Required action: How many lines in these entries contain the string "computer"? Reply with the number alone.

(Dataset excerpts)
'''

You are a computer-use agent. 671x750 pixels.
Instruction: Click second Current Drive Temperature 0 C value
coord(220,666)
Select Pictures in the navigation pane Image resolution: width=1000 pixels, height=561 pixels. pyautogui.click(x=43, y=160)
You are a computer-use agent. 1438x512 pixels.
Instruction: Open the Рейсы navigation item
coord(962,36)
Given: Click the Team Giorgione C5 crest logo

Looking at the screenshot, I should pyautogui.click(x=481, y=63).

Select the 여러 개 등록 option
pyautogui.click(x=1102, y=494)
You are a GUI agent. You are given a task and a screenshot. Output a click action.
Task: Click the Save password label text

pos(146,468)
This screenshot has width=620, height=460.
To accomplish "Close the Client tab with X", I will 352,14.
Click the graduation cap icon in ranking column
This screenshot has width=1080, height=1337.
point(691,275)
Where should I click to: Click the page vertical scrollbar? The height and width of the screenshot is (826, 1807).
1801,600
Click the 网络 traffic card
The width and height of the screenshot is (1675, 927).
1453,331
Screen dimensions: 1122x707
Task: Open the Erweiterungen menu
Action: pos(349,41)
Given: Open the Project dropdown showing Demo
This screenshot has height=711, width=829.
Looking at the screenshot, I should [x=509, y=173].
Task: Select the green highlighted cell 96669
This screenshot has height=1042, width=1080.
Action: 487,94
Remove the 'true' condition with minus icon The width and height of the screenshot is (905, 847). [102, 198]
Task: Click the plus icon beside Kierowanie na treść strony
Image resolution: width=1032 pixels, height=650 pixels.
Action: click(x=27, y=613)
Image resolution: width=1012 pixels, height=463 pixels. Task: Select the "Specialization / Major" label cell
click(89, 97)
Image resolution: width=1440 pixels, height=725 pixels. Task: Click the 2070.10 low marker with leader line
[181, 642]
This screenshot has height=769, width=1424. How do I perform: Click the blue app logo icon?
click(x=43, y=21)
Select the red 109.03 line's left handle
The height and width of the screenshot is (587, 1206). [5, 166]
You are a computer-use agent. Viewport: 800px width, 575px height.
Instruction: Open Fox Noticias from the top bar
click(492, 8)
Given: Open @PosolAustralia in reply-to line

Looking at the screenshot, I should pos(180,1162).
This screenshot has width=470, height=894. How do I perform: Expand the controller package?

'''

Solution to this exercise: 3